I don’t see myself as a Mystic, especially when I read Julian or Mechtild, yet I have had enough encounters with the Mystery to recognize it when I encounter it. Neither am I a relaxed traveler, although I really savor and delight in the gifts I encounter when I am on a trip. Yet, one day close to the end of a trip to Norway, I was particularly anxious and fretful. We had spent the days afloat on a beautiful fjord, and were headed to a lovely hotel, but the road signs were unclear, and one of our party had a longing to follow a trail to a stave church in Urnes on Sogn og Fjordne that we had not seen yet, a UNESCO World heritage site. Our detour took small side roads, and required waiting for a small ferry that carried only a few cars at a time and seemed to move on its own schedule. Although the day has been full of sunshine and light, it seemed to darken while we waited for the ferry. At last we crossed to the hill and up to the stave church, centuries old, adorned with carvings on its side, honoring its pride of place at the top of the fjord. As we waited for the guided tour to begin, I looked back down the fjord to see an impressive storm gathering and coming our way. Although our guide was winsome and articulate, the Celtic carvings on the exterior wall intricate and mysterious, and the narrative of the people here new to me, my anxiety was focused on the looming storm. The group filed into the pews of the small dark church, and just as we did, the storm hit the building: lightning lit up the gloom, winds pushed the simple chandelier until it was horizontal with the floor, rain teemed down with an intensity that I had never experienced, and we could see and feel the tall staves rocking the building. My own interior distress became gargantuan–because of my newly implanted artificial lenses, I could not transition from light to dark very well, so could not see clearly; the woman in front of me was translating the guide’s lecture from English to Norwegian, so i could not hear. I was sitting in the middle of the pew, so could not get out. I felt frightened and alone. I was terrified.

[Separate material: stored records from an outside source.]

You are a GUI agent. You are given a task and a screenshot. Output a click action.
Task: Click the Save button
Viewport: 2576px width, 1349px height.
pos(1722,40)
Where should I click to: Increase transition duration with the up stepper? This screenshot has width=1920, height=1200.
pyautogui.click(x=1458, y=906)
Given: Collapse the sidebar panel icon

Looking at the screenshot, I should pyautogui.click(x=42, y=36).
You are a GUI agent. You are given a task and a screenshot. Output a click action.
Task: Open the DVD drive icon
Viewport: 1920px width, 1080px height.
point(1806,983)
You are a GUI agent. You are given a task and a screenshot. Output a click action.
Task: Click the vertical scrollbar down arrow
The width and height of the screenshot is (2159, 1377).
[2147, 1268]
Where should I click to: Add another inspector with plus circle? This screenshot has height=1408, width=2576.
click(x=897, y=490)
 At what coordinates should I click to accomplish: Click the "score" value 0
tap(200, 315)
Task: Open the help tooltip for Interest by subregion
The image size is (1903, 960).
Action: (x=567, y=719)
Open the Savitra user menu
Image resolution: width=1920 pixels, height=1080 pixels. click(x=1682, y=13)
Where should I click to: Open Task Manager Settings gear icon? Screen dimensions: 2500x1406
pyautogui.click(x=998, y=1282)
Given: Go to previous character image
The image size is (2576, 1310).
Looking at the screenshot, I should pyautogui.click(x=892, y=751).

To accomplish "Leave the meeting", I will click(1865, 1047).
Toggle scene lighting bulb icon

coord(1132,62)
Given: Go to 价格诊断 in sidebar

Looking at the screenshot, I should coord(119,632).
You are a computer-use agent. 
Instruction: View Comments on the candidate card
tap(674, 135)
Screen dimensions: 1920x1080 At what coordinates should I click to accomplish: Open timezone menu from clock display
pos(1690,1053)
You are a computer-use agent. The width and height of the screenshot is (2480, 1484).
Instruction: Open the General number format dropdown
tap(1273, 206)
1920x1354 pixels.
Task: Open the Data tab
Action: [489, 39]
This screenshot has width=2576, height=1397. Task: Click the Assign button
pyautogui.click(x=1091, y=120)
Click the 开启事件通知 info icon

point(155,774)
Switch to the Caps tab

It was at that moment, realizing my utter inability to save myself, that I gave up, and in an experience for which I have no adequate words, I dropped into God. As I have tried to use words subsequently to relate what happened, I might say that I surrendered to the Mystery we call God. Or that I “let go and let God.” But I had no other resources, and something primal is me propelled and/or allowed me to relax into the familiar Hands of the Holy that would not let me go. I heard no words, no familiar Scripture or image came to mind, but I knew that I was safe and that I would be all right. The Presence was as strong and palpable to me as the wind, the storm and the shaking church.

In a matter of minutes the tour was over, the storm subsided, and we walked out into a sunshiny afternoon on the hill overlooking the fjord. None of my traveling companions knew of my terror, my sense of helplessness, nor that I had encountered the Holy in a riveting way that could be a touchstone for me when I encountered moment of great fear and and certainty. I could not speak of it for a long time. Yet I was changed.

As I go back to that moment, I recall how often I had recited these words from Psalm 139:

If I take the wings of the morning and settle at the farthest limits of the sea, even there your right hand shall hold me fast. If I say, “Surely the darkness shall cover me, and the light round me become night,even the darkness is not dark to you; the night is as bright as the day, and darkness as is light to you.” (9-12).

That reality had been alive in my body and spirit in those dark and light moments in the stave church at the end of the fjord. And I still can’t explain it adequately, or understand it. Yet I know what I know about what happened to and in me. It is a mystery, and it is Mystery. I pray to keep staying open to the possibility.